(Records from a dataset)

○ ○ ○ ○

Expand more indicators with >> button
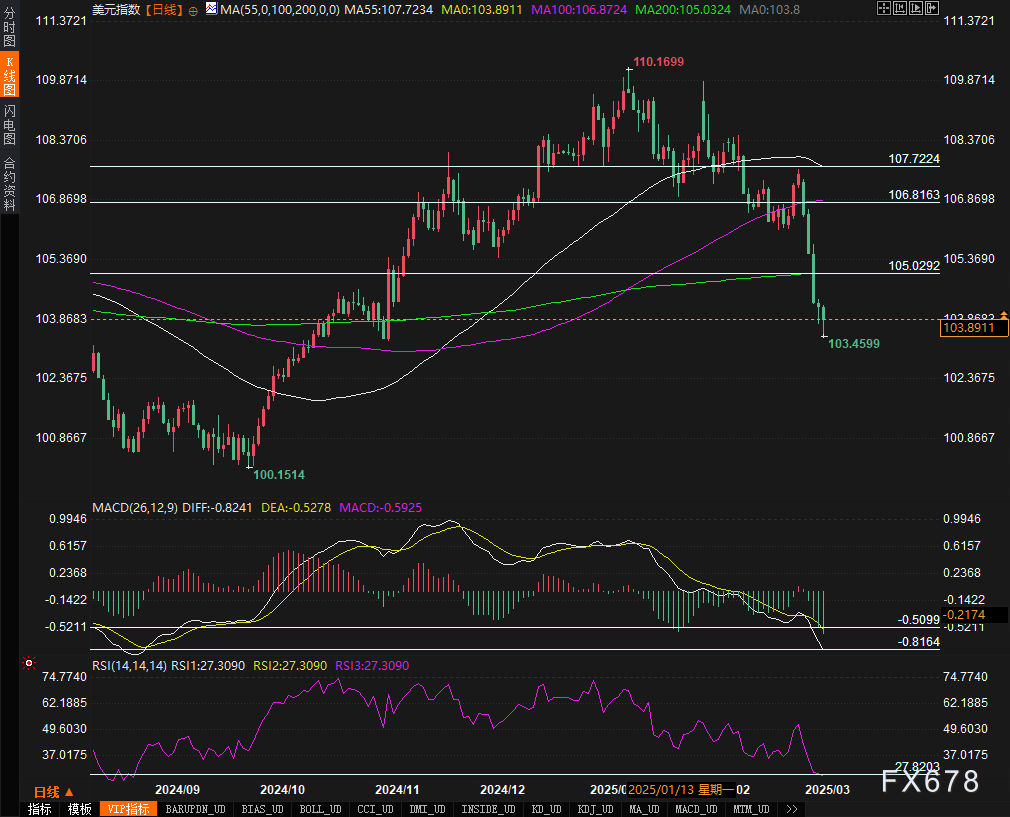Screen dimensions: 1010x817 coord(791,809)
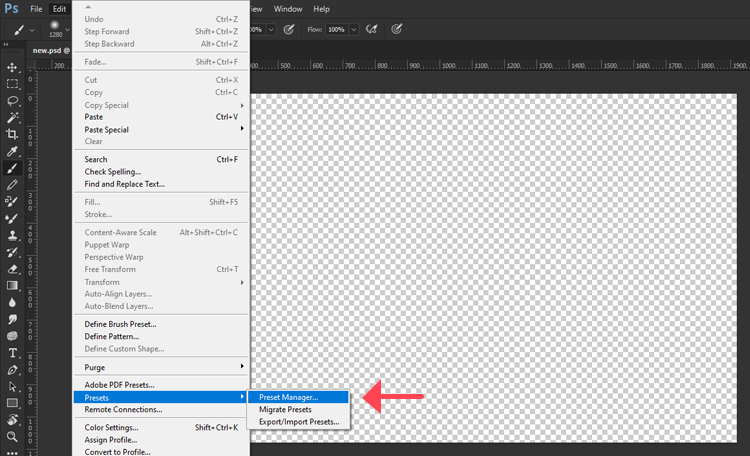The height and width of the screenshot is (456, 750).
Task: Select the Eyedropper tool
Action: pos(13,151)
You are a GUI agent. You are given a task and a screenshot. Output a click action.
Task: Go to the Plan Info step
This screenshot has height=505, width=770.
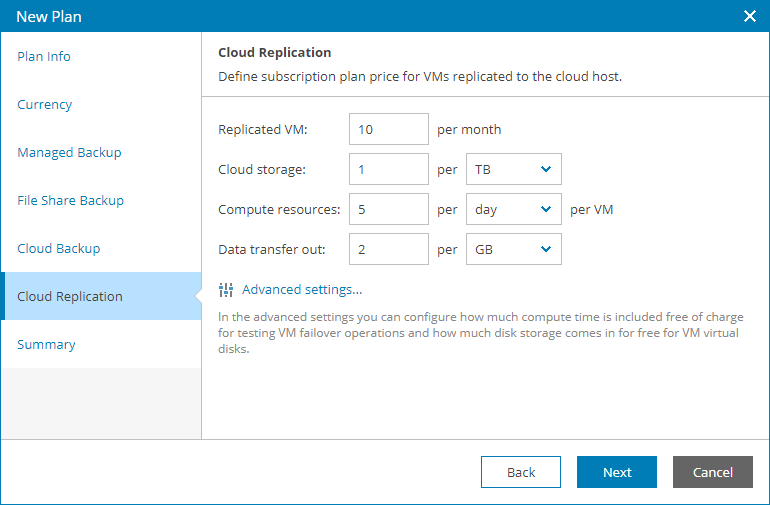pos(44,57)
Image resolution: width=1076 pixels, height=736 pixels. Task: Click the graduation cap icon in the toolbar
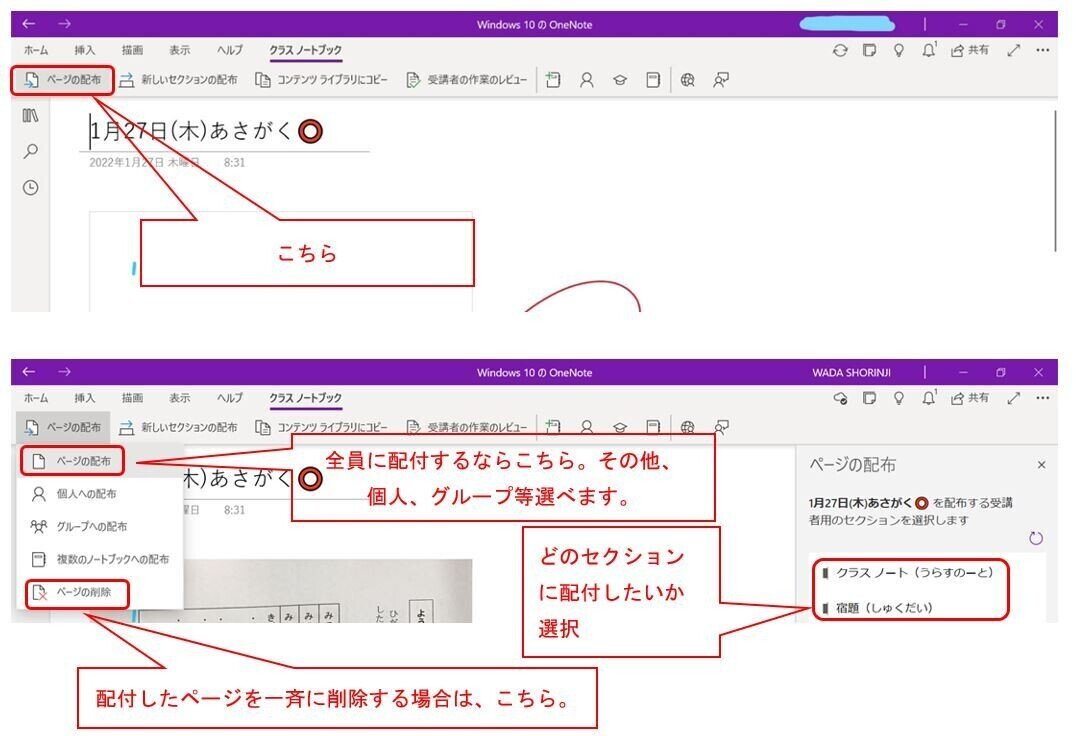(x=622, y=79)
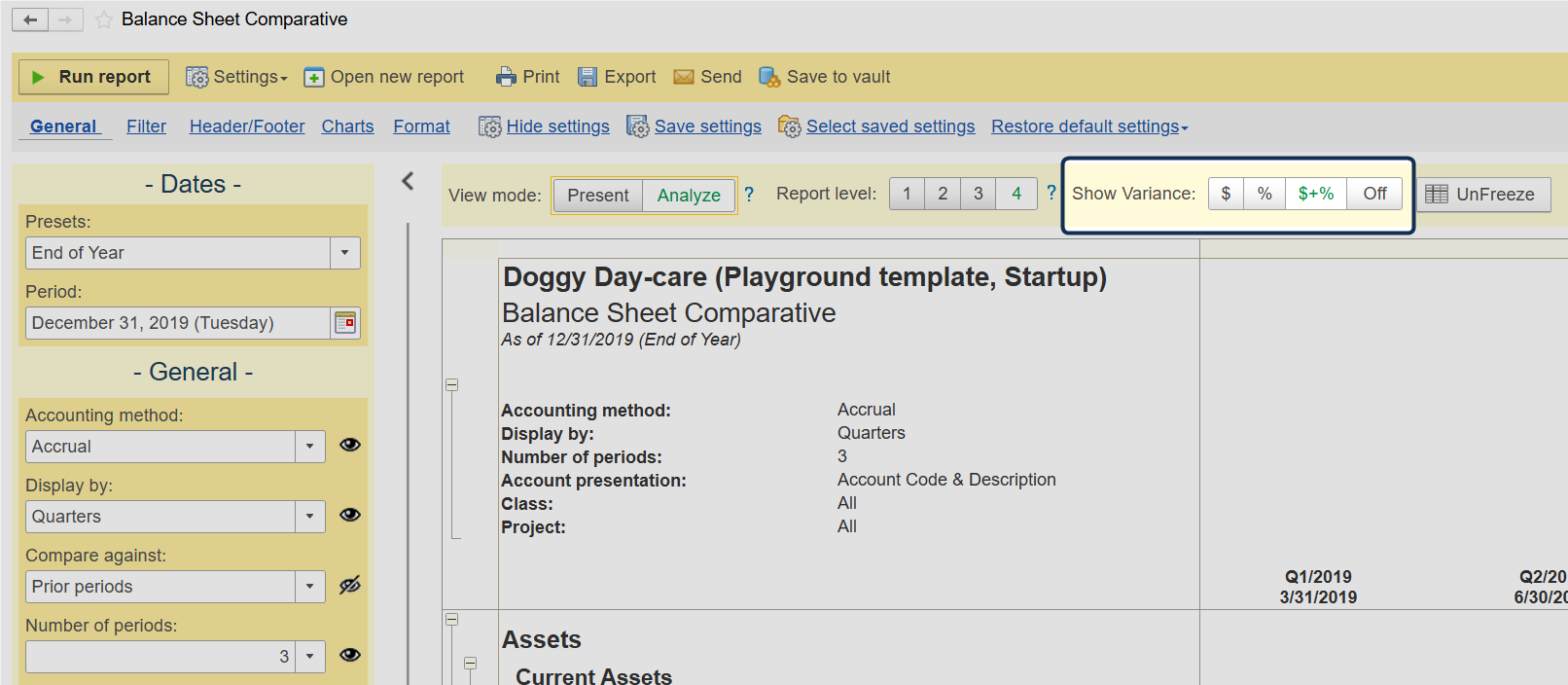Screen dimensions: 1568x685
Task: Save the report to vault
Action: [769, 77]
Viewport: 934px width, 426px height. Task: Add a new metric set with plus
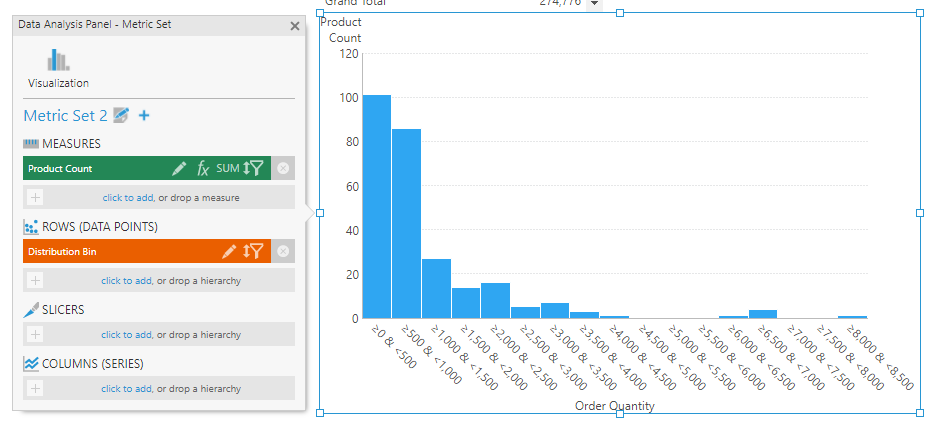click(144, 115)
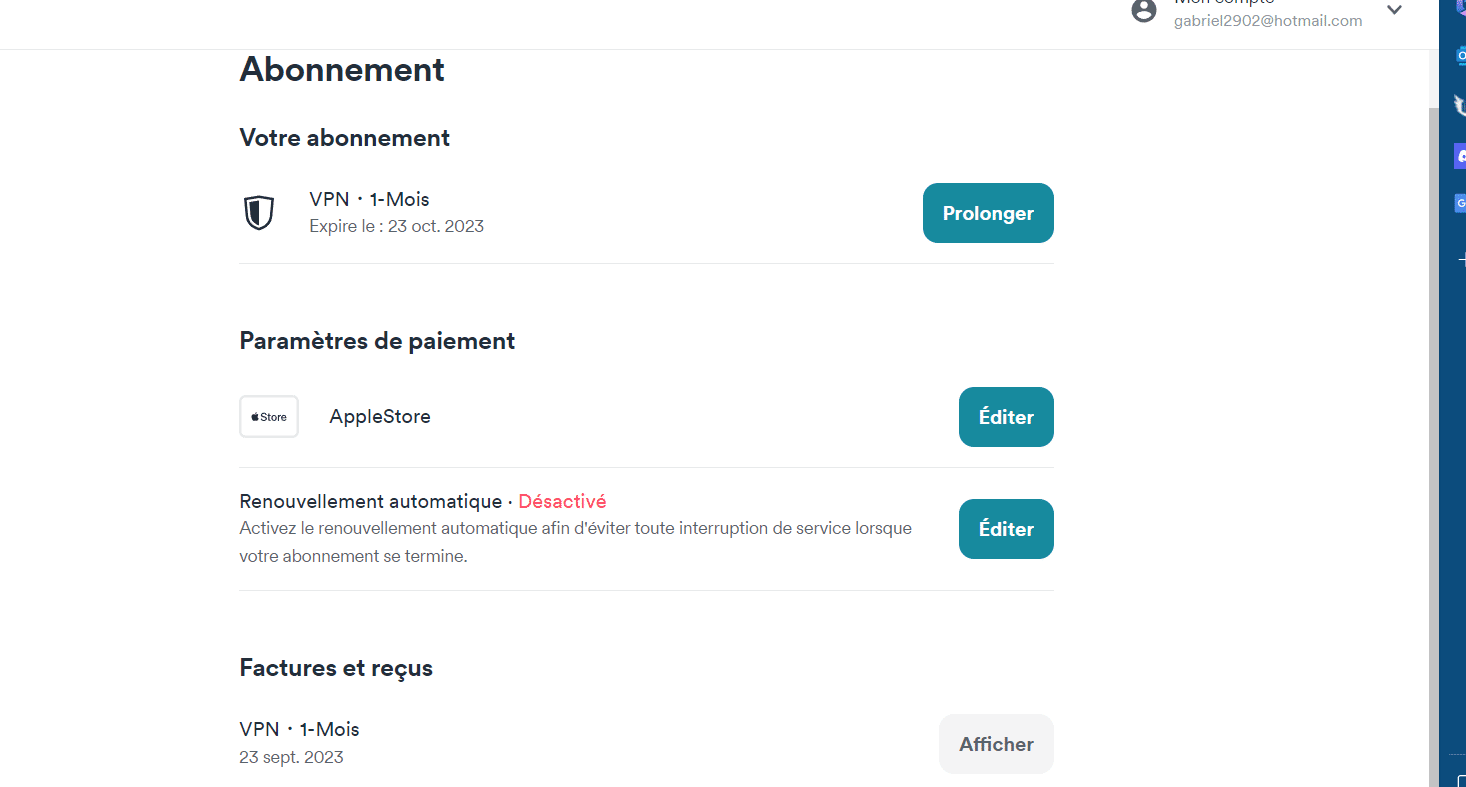Image resolution: width=1466 pixels, height=787 pixels.
Task: Click the red Désactivé status label
Action: (x=562, y=501)
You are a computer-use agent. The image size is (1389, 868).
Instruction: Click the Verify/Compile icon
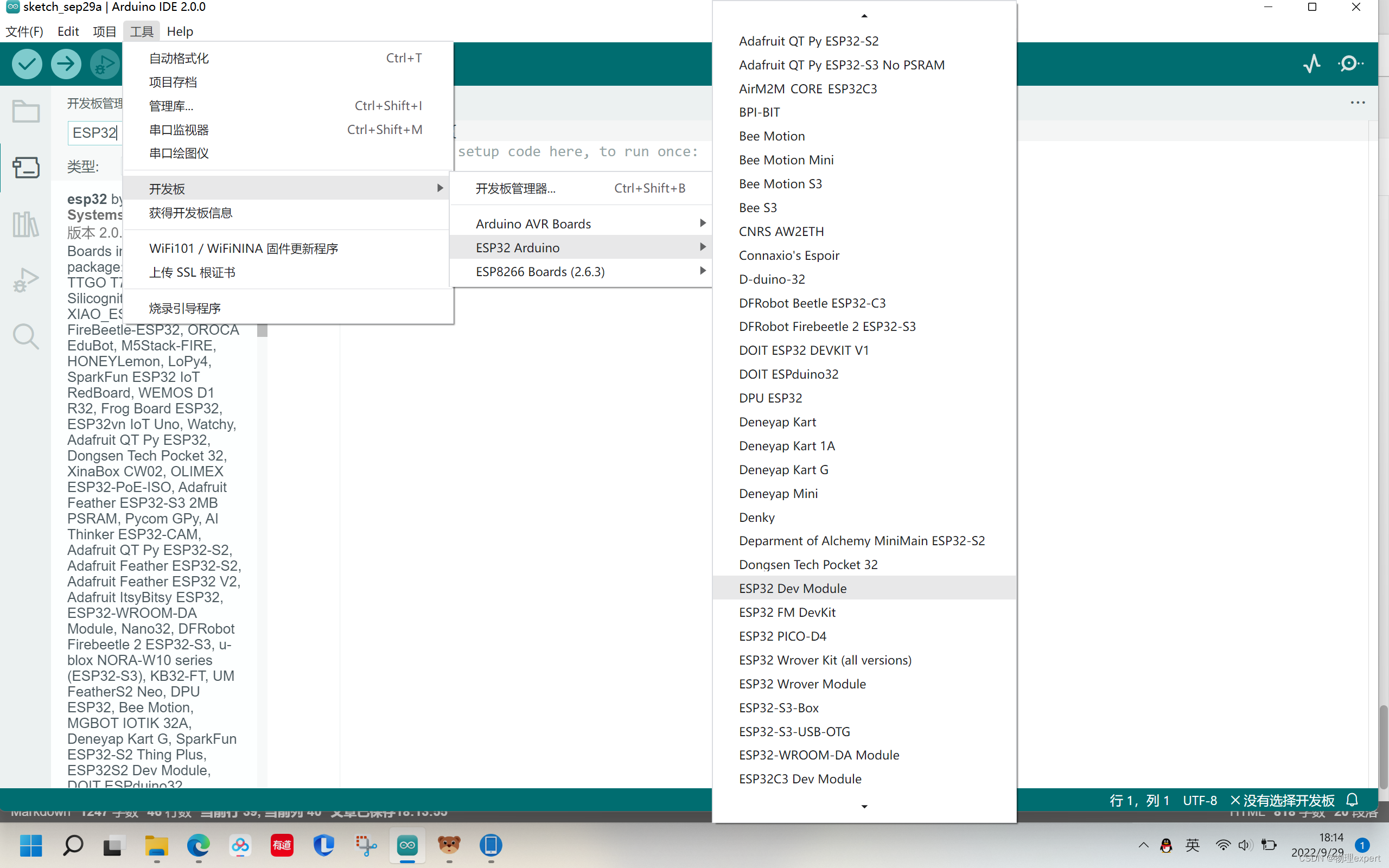[x=27, y=64]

○ ○ ○ ○

WORK REQUEST
Show every line from the entries above in which "agent" appears.

ANSWER SECTION
You are a GUI agent. You are given a task and a screenshot. Output a click action.
You are a computer-use agent. The image size is (1389, 868).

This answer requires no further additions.